Ein Kommentar von Carsten Witt, stellv. Geschäftsführer des NDAC Anlegerclubs

Deutschland war immer ein Industrieland. Der Automobilbau, der Maschinebau, die chemische Industrie etc. bildeten ein Rückgrat für Jahrzehnte andauerndes Wachstum und Wohlstand im stark vom Mittelstand geprägten Deutschland. Das zog Auslandsinvestitionen nach sich. Deutschland hat stets ausländisches Kapital angezogen, mit oder ohne Subventionen des Staates.

Wenn die Politik sich selbst feiert für ihre kluge Subventionspolitik, dürfte das manchem Unternehmen sauer aufstoßen und dagegen hilft leider kein Kräuterlikör.

Ja, wir haben es geschafft Intel mit hohen Beihilfen nach Deutschland zu locken und auch unser Depotwert TSMC hat Interesse an einer Investition in Dresden gezeigt (natürlich locken hier die gleichen Subventionen).

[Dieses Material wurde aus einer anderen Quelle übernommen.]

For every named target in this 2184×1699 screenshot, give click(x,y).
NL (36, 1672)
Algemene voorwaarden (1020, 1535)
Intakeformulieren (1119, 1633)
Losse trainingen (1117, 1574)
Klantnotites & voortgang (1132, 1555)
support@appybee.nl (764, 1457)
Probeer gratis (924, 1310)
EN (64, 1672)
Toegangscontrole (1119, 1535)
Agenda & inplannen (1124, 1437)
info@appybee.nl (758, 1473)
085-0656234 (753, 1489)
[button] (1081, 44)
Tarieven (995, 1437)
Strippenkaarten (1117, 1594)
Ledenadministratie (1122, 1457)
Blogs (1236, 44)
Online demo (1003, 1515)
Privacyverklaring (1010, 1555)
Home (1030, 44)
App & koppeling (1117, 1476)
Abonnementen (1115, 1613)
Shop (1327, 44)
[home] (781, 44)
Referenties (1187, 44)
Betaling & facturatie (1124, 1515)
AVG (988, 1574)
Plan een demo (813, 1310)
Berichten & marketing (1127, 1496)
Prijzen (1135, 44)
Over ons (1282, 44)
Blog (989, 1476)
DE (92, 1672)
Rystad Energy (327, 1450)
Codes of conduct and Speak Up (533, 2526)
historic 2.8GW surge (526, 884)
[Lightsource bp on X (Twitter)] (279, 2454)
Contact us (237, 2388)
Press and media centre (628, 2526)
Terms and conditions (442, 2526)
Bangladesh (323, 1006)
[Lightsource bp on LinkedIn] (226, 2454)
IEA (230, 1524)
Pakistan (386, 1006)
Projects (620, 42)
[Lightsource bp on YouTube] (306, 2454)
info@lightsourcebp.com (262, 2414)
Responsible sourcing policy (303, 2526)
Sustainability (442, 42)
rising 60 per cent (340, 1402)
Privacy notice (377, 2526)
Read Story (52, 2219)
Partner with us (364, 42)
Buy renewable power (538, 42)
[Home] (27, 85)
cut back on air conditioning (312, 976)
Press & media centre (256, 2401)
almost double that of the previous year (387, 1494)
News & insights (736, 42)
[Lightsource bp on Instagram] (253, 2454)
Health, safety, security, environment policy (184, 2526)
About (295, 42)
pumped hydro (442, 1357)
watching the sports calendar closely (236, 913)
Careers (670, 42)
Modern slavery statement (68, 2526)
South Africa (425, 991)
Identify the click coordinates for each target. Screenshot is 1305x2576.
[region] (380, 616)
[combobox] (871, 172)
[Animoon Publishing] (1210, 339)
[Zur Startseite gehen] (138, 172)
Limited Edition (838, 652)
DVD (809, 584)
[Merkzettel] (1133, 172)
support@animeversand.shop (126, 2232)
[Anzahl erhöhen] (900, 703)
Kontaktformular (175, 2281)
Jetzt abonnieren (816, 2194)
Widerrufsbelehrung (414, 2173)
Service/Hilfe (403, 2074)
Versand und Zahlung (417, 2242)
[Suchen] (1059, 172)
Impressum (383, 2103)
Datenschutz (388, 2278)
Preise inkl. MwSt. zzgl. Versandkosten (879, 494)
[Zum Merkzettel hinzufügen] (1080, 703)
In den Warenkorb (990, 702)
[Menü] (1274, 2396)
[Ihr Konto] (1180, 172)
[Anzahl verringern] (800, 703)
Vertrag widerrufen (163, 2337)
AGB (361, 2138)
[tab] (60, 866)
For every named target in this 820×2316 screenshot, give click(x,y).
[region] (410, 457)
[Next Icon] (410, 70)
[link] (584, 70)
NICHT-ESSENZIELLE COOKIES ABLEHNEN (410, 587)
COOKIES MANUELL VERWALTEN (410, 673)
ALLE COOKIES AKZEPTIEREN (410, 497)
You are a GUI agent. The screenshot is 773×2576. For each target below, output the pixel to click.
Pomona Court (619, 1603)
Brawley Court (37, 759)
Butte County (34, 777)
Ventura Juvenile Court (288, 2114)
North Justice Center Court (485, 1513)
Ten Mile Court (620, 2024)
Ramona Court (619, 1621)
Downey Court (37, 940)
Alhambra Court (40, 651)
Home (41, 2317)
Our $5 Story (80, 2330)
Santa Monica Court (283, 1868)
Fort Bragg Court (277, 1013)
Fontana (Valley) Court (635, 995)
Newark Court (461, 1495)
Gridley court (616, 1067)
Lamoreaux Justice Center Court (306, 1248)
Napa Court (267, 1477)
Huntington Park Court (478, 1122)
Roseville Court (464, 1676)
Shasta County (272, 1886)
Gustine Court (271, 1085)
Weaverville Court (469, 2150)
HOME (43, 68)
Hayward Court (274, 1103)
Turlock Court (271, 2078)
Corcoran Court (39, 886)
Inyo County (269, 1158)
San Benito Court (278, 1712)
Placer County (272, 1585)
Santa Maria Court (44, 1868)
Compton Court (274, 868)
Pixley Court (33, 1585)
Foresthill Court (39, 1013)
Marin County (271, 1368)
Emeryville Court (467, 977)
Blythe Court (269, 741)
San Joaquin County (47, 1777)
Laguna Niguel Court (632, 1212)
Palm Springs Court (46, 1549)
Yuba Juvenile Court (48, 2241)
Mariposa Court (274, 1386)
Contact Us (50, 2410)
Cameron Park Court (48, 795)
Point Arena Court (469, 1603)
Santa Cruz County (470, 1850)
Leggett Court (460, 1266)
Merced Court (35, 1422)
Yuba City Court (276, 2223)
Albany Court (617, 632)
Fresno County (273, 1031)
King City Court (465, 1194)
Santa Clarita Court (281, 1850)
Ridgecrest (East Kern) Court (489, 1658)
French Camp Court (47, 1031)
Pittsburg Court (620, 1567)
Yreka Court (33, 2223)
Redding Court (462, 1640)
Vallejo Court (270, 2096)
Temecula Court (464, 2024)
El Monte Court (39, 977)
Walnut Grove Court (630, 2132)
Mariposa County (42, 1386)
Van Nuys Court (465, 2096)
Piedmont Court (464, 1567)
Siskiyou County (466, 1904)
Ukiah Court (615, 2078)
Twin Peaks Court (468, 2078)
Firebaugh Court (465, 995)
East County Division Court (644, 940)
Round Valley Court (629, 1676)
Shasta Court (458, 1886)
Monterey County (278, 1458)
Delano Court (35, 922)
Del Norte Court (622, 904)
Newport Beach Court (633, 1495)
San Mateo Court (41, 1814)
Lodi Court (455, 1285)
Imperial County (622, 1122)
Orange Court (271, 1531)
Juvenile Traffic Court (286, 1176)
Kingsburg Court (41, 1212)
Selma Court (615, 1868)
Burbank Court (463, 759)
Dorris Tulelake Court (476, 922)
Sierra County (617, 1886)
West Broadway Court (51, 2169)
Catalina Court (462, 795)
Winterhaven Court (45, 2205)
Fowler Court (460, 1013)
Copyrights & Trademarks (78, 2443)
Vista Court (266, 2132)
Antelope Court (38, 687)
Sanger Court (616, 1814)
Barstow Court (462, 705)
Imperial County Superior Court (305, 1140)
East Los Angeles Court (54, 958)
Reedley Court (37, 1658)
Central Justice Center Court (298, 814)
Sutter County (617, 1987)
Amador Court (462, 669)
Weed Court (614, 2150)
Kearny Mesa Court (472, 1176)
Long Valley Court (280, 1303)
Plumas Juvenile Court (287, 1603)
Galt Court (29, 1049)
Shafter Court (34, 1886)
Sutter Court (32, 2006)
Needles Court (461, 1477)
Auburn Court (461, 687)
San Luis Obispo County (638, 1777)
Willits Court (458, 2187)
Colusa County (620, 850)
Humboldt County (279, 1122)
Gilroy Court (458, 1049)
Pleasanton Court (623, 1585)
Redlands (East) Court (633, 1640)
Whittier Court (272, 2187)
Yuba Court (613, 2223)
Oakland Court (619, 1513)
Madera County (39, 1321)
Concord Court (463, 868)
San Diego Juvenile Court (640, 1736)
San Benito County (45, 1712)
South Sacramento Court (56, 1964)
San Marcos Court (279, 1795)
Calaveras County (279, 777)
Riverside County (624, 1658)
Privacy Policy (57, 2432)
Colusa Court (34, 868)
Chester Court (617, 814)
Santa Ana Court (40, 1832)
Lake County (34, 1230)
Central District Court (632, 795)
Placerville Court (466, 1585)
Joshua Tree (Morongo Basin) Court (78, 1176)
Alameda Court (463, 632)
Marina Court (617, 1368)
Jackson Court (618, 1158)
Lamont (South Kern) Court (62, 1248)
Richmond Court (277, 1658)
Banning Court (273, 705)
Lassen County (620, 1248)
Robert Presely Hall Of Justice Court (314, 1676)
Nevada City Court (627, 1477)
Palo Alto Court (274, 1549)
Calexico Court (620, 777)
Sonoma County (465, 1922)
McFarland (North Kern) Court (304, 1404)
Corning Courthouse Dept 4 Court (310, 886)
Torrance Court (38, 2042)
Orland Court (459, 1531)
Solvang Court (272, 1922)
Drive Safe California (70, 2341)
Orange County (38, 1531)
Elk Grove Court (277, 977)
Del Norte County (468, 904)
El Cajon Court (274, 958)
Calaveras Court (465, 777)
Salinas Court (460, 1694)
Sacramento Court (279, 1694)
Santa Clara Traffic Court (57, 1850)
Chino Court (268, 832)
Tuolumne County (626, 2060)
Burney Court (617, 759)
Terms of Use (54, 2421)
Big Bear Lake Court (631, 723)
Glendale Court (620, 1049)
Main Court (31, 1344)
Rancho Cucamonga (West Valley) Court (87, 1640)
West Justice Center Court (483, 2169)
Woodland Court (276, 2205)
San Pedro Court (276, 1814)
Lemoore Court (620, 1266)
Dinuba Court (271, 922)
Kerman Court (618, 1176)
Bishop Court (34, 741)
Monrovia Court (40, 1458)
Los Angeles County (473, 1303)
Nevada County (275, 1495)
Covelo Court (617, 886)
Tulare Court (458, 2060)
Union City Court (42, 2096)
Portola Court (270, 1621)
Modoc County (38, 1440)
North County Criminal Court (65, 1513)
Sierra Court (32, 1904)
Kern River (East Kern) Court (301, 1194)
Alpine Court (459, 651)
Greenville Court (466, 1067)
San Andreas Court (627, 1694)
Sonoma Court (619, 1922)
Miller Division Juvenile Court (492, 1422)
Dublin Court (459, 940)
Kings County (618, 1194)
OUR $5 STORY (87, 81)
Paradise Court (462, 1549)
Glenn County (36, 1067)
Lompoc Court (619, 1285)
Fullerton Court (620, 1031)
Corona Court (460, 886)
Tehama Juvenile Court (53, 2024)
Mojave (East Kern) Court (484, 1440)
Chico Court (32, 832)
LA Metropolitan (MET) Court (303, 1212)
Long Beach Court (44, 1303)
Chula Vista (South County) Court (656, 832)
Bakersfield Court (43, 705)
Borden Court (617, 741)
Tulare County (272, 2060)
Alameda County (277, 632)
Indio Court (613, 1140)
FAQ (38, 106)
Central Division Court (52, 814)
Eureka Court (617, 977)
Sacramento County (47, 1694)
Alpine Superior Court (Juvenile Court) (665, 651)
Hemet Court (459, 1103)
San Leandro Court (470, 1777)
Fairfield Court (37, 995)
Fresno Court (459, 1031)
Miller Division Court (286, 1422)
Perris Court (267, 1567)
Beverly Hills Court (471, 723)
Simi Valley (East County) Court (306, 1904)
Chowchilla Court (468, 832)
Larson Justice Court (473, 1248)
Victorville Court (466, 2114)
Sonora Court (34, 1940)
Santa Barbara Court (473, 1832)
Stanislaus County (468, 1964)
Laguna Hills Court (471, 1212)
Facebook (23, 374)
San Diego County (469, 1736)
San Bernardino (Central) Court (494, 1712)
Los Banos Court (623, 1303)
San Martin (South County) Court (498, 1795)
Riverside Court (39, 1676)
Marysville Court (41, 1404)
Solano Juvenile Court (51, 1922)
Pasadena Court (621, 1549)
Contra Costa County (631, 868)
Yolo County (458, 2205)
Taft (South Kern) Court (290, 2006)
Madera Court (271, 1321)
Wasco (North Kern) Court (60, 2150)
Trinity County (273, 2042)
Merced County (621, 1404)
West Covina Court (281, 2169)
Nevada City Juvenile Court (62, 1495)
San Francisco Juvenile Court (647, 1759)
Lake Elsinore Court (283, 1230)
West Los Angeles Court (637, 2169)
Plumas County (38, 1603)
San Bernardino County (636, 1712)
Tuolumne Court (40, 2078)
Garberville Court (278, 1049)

Und vielleicht wird sich auch noch das eine oder andere ausländische Unternehmen mit Geld nach Deutschland locken lassen.
Der Trend geht dennoch in eine andere, uns nicht genehme und damit gefährliche, Richtung.

Im vergangenen Jahr seien rund 132 Milliarden US-Dollar (125 Milliarden Euro) mehr Direktinvestitionen aus Deutschland abgeflossen, als aus dem Ausland in Deutschland investiert wurden. Der Saldo beschreibt also die Differenz zwischen Investitionen deutscher Unternehmen im Ausland und ausländischer Unternehmen in Deutschland. 125 Milliarden Euro stellten „die höchsten Netto-Abflüsse dar, die jemals in Deutschland verzeichnet wurden“, teilte das Institut für Deutsche Wirtschaft (IW) in einer neuen Studie mit.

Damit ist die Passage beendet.